Dataset is a reference to the data store that is described by the linked service. When ingesting data from a SQL Server instance, the dataset points to the name of the table that contains the target data or the query that returns data from different tables.

For more information, check Starting your journey with Microsoft Azure Data Factory

Q4: What is Data Factory Integration Runtime?

Integration Runtime is a secure compute infrastructure that is used by Data Factory to provide the data integration capabilities across the different network environments and make sure that these activities will be executed in the closest possible region to the data store.

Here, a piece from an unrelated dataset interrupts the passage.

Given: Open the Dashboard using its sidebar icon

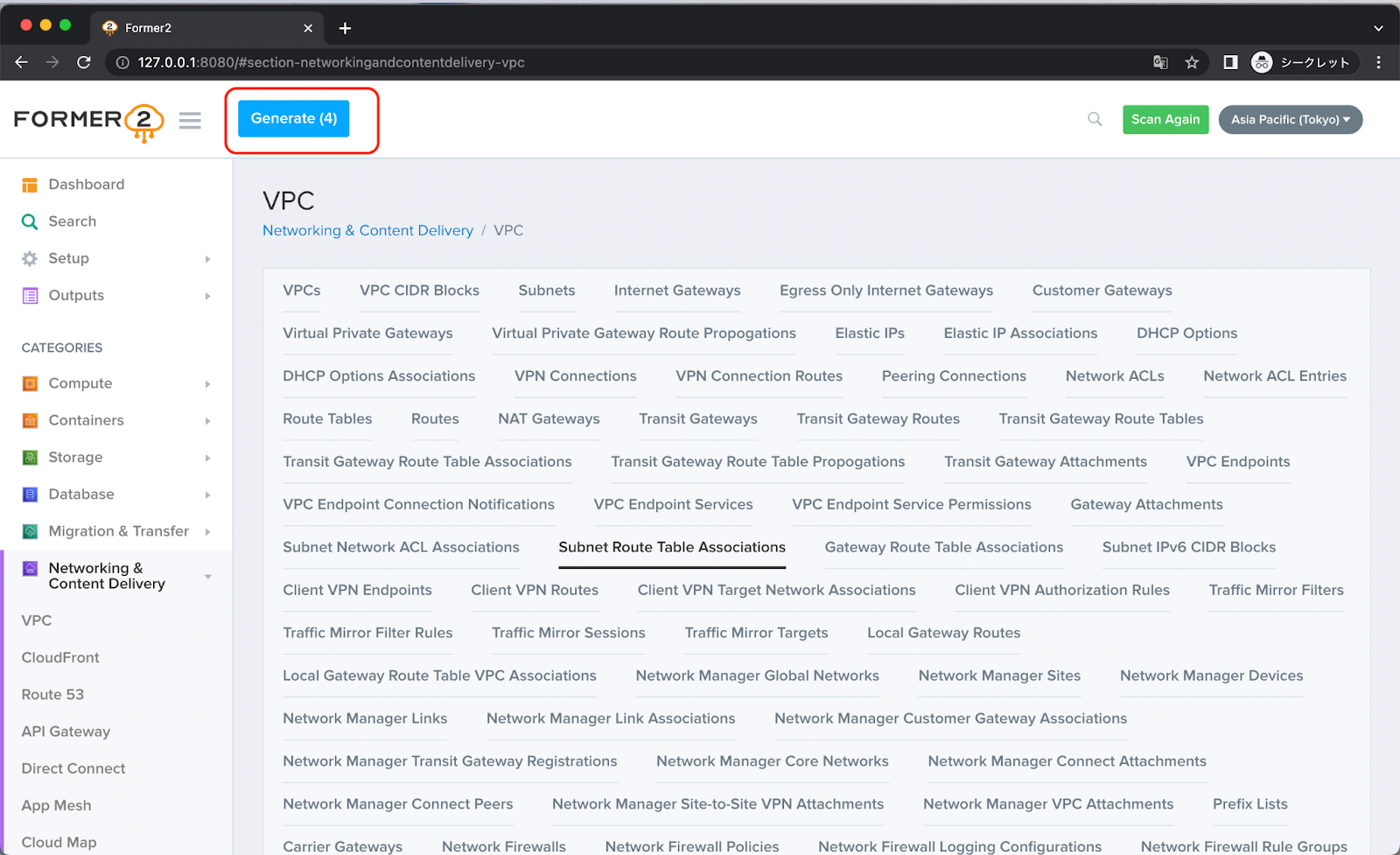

For more information, check Copy data between Azure data stores using Azure Data Factory

Q5: Data Factory supports three types of Integration Runtimes. Mention these supported types with a brief description for each

Azure Integration Runtime: used for copying data from or to data stores accessed publicly via the internet
Self-Hosted Integration Runtime: used for copying data from or to an on-premises data store or networks with access control
Azure SSIS Integration Runtime: used to run SSIS packages in the Data Factory

For more information, check Copy data between Azure data stores using Azure Data Factory

Q6: When copying data from or to an Azure SQL Database using Data Factory, what is the firewall option that we should enable to allow the Data Factory to access that database?

Allow Azure services and resources to access this server firewall option.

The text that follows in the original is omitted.